### [WORK INSTRUCTIONS]
In the entries that follow, find the line containing "Условия оплаты (12, 2476)"; from there, copy every line exactly through the line containing "Canlı Yayın (684, 60)".

### [TASK DATA]
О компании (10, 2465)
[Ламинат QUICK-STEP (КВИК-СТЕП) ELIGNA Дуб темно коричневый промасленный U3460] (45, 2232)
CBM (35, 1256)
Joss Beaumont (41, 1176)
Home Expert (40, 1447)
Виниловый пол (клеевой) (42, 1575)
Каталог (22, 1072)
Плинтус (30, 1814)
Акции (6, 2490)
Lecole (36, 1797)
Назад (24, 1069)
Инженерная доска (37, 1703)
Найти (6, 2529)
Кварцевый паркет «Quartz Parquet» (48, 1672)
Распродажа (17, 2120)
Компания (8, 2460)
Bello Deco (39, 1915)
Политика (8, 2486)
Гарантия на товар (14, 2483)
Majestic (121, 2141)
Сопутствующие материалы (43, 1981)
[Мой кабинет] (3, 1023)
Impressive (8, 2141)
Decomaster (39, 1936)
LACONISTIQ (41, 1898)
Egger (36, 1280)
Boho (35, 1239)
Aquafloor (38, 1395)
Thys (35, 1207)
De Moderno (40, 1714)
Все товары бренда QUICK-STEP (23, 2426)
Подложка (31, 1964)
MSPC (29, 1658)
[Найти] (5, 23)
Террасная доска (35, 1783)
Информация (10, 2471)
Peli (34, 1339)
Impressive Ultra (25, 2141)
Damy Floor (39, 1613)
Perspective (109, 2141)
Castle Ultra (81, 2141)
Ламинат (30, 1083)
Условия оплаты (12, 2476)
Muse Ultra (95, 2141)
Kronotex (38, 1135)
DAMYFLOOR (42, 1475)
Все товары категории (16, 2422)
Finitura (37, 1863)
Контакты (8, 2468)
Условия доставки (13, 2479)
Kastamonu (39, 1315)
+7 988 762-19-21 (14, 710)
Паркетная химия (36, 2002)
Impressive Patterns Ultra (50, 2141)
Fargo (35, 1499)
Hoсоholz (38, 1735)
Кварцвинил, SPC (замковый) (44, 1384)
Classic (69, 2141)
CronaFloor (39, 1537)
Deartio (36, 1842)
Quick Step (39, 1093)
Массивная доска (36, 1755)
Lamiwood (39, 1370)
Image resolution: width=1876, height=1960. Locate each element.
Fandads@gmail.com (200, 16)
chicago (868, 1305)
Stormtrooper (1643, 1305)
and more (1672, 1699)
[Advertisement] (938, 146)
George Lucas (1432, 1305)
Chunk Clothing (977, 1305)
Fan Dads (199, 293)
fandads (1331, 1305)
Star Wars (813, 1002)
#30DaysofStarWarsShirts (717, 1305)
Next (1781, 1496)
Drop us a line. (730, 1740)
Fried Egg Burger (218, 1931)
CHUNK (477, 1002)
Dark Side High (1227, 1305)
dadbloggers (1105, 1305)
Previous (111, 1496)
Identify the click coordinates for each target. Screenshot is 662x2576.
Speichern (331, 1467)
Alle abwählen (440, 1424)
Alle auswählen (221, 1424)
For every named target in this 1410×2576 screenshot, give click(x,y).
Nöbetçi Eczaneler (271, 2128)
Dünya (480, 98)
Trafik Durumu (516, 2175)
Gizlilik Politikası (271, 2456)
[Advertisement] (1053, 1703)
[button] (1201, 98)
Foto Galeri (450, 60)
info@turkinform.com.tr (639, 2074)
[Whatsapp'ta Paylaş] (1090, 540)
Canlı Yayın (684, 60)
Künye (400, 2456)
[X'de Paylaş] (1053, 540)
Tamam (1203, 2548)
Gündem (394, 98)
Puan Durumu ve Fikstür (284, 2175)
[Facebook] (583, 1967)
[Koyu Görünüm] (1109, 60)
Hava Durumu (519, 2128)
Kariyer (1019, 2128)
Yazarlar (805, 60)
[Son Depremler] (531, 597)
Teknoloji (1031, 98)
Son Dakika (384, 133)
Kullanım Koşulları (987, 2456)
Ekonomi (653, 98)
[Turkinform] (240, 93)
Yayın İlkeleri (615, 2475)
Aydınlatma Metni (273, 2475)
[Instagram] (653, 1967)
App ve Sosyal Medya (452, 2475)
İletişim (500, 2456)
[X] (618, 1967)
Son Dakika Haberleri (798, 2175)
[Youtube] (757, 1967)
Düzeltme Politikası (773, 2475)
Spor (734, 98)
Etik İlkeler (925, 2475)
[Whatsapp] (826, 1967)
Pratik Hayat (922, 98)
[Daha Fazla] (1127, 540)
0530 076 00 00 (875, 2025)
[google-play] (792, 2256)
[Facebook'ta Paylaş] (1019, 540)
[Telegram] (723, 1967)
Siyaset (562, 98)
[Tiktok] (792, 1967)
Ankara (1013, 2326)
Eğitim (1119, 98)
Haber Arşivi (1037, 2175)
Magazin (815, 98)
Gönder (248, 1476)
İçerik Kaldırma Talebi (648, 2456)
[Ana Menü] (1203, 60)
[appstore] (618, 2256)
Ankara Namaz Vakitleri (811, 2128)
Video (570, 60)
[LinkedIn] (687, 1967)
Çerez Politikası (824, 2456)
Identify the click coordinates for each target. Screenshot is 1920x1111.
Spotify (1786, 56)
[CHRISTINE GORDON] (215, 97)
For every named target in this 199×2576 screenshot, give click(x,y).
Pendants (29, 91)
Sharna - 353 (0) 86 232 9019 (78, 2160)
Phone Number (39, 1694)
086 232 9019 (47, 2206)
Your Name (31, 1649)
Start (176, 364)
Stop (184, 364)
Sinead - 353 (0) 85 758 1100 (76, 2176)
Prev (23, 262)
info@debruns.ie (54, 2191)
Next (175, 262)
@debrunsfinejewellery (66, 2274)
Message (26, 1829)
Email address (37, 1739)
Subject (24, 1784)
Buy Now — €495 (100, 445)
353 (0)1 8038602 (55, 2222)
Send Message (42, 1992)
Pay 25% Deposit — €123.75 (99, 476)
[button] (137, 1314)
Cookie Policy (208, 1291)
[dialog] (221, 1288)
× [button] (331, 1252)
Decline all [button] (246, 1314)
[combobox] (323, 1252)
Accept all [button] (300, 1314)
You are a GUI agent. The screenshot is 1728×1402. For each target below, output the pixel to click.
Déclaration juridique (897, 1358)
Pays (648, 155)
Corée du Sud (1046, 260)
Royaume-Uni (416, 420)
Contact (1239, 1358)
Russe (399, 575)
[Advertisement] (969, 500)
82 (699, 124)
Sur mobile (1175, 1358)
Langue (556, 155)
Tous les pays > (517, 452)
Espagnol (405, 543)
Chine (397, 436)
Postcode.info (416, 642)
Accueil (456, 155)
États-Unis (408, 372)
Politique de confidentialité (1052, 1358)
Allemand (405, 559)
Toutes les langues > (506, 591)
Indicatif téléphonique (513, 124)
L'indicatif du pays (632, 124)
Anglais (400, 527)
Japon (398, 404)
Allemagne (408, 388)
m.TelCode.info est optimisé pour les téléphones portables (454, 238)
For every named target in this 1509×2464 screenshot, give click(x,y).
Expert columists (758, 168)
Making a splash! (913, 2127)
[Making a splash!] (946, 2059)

### [RESPONSE]
Условия оплаты (12, 2476)
Muse Ultra (95, 2141)
Kronotex (38, 1135)
DAMYFLOOR (42, 1475)
Все товары категории (16, 2422)
Finitura (37, 1863)
Контакты (8, 2468)
Условия доставки (13, 2479)
Kastamonu (39, 1315)
+7 988 762-19-21 (14, 710)
Паркетная химия (36, 2002)
Impressive Patterns Ultra (50, 2141)
Fargo (35, 1499)
Hoсоholz (38, 1735)
Кварцвинил, SPC (замковый) (44, 1384)
Classic (69, 2141)
CronaFloor (39, 1537)
Deartio (36, 1842)
Quick Step (39, 1093)
Массивная доска (36, 1755)
Lamiwood (39, 1370)
Image resolution: width=1876, height=1960. Locate each element.
Fandads@gmail.com (200, 16)
chicago (868, 1305)
Stormtrooper (1643, 1305)
and more (1672, 1699)
[Advertisement] (938, 146)
George Lucas (1432, 1305)
Chunk Clothing (977, 1305)
Fan Dads (199, 293)
fandads (1331, 1305)
Star Wars (813, 1002)
#30DaysofStarWarsShirts (717, 1305)
Next (1781, 1496)
Drop us a line. (730, 1740)
Fried Egg Burger (218, 1931)
CHUNK (477, 1002)
Dark Side High (1227, 1305)
dadbloggers (1105, 1305)
Previous (111, 1496)
Identify the click coordinates for each target. Screenshot is 662x2576.
Speichern (331, 1467)
Alle abwählen (440, 1424)
Alle auswählen (221, 1424)
For every named target in this 1410×2576 screenshot, give click(x,y).
Nöbetçi Eczaneler (271, 2128)
Dünya (480, 98)
Trafik Durumu (516, 2175)
Gizlilik Politikası (271, 2456)
[Advertisement] (1053, 1703)
[button] (1201, 98)
Foto Galeri (450, 60)
info@turkinform.com.tr (639, 2074)
[Whatsapp'ta Paylaş] (1090, 540)
Canlı Yayın (684, 60)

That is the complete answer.